Adhokrasi başvuruları için çağrı:
- Başkalarının da tasarım yapmalarını, kendi kendilerine organize olmalarını ve işbirliklerine imkan veren projeler arıyoruz.
- "Tasarımcı", "üretimci" ve "tüketici" arasındaki geleneksel, dengeli ve üçgen ilişkiyi sarsan projeler arıyoruz.
- Tasarım pratiğinin siyasi etkilerini vurgulayan projeler arıyoruz.
- Yenilikçi (innovative) yapım ve üretim metodolojilerine deneysel yaklaşan projeler arıyoruz.
- Bir siyasi aktivizm biçimi olarak tasarımı kullanan projeler arıyoruz.

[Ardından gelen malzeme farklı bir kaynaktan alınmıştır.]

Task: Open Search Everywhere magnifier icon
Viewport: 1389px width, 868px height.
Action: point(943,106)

- ‘Network'lerden doğan veya ‘network'lerde işlev gösteren projeler arıyoruz.
- Geleneklere uymayan* ekonomik modeller öneren projeler arıyoruz.
- Açık-kaynak (open-source) hareketinin ve gündelik yaşam üzerine etkilerinin sınırlarını zorlayan projeler arıyoruz.

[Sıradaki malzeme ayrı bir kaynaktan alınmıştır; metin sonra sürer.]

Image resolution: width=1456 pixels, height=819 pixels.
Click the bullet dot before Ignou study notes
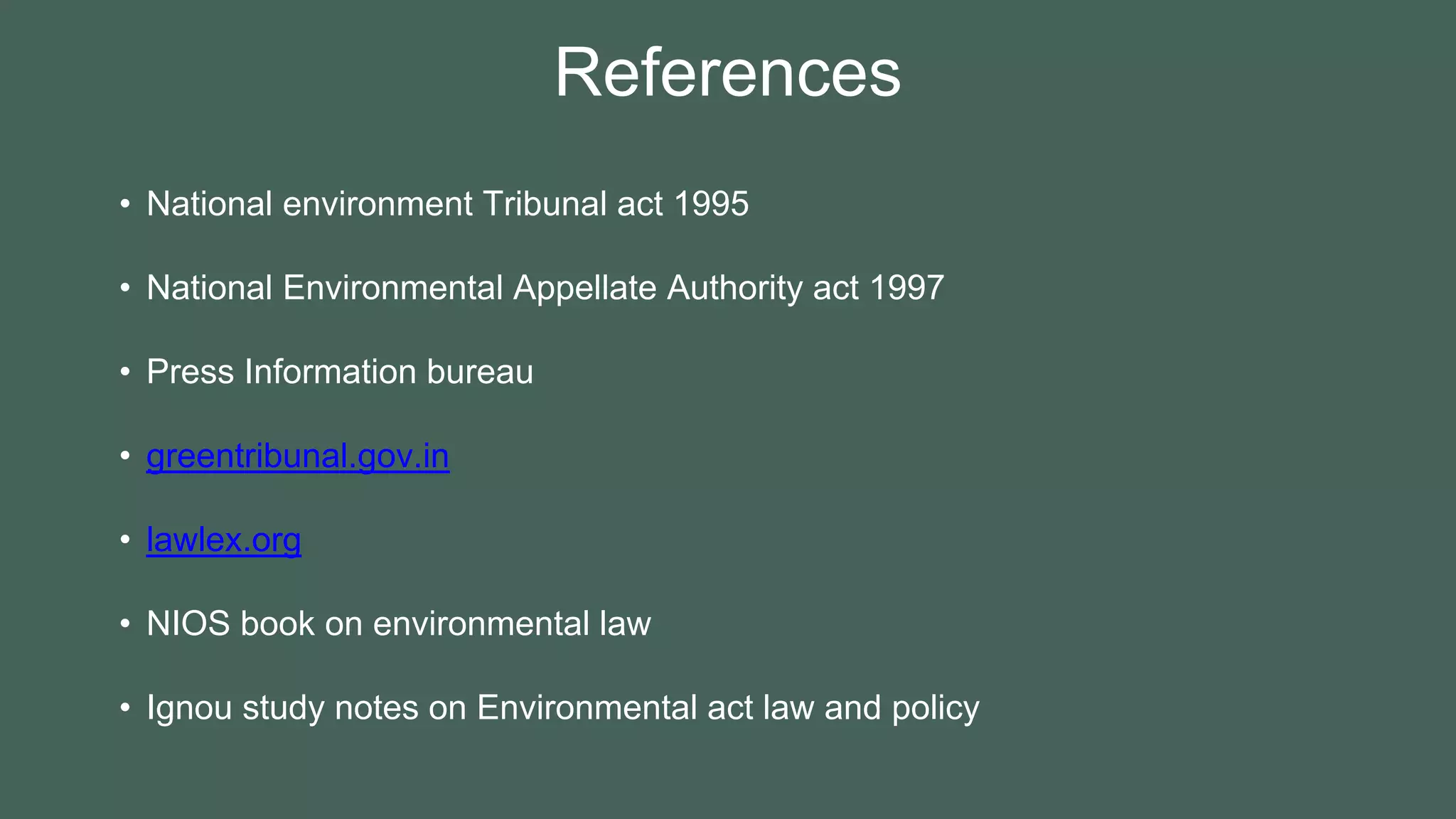coord(125,708)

- Geleneksel teknikleri ve uzmanlık bilgi ve becerisini yeni araçlar ve teknolojilerle birleştiren projeler arıyoruz.
- Müellifi olmayan veya sayabileceğinizden çok daha fazla müellifi olan projeler arıyoruz.
- Dogma karşıtı projeler arıyoruz.
- Varolan tasarımları yeni kullanım şekillerine uyarlayan projeler arıyoruz.
- Kabullenilmiş tasarım tanımlarına meydan okuyan projeler arıyoruz.
*rhizome: kök, gövde
*geleneklere uymayan: Küratörün orijinal metnindeki terim unorthodox'dur.
"Musibet" / Emre Arolat
Büyük Dönüşüm Ekseninde, Tasarımda Bağlam ve Anti-Bağlam'ın Estetizasyonu
3 Ekim – 12 Aralık 2012 tarihleri arasında İstanbul'da ilk kez düzenlenecek olan İstanbul Tasarım Bienali kapsamında İstanbul Modern'de yer alacak olan serginin kentsel ve mimari tasarım alanındaki omurgasının, ilk bakışta birbirine zıt gibi gözükseler de her birinin son derece güncel ve yaygın olmasıyla birbirlerine şaşırtıcı bir biçimde yaklaşan iki tasarım yönelimi arasında kalan sıkışık alan üzerinden kurgulanmasını öngörülüyor. Bunlardan biri bağlamın ve özgüllüğün, diğeri ise bağlamsızlığın ve yeniciliğin estetizasyonu. İlki bağlamı kudretli yönetimlerin elinde araçsallaştırır ve içini tehlikeli bir sahte-tarihselcilik dayatmasıyla doldururken ikincisi yersizliği parlatmanın peşinde koşuyor. Bu iki kutbu doğuran ve besleyerek günden güne gürbüzleştiren gösteri dünyası ile bu dünyayı temsil eden yaygın tasarım medyasının kritiği bu serginin ana hedeflerinden. Ancak belki daha da önemlisi bu eleştirel pozisyonun kentsel ve mimari tasarımı taze bir özgürleşme alanı olarak açığa çıkarma potansiyeli
Bienal'in eş küratörlerinden olan Emre Arolat tarafından kaleme alınan "Gösteri dünyasında özgül bir seçenek ve belki de bir umut fidesi olarak İstanbul Tasarım Bienali" başlıklı metin, bu potansiyelin kavramsal çerçevesini oluşturmayı amaçlıyor.
Bu çerçeve bağlamında üretilecek işlerin;
• Kavramsal metinde sözü edilen üst başlık ve alt-nişlerde tanımlanan konulara ilişkin araştırma, dokümantasyon, eleştirel okuma, provokasyon ve benzeri yöntemlerin birini ya da bir kaçını içerecek şekilde kurgulanması,
• Konuyu ele alış biçiminin gerektirdiği ifade şekline uygun olarak iki boyutlu görsel/metinsel yüzeylerden üç boyutlu obje üretimine, kısa/uzun metrajlı filmlerden dijital temsil araçlarına kadar burada sayılmayan her türlü medyanın kullanımı konusunda serbest olması ve başvuruda; kullanılan medya ile konu arasındaki ilişkinin tarif edilmesi,
• Herhangi bir sergi mekanında alansal olarak ne kadar yer tutacağı, hangi malzemelerden meydana geleceği, malzemelerin boyutları ve diğer teknik gereksinimleri ile birlikte yaklaşık bir maliyet analizinin sunulması,
• Yukarıdaki koşulları asgari olarak yerine getirecek şekilde kurgulanması ve başvuruların katılımcının uygun gördüğü herhangi bir formatta hazırlanması beklenmektedir.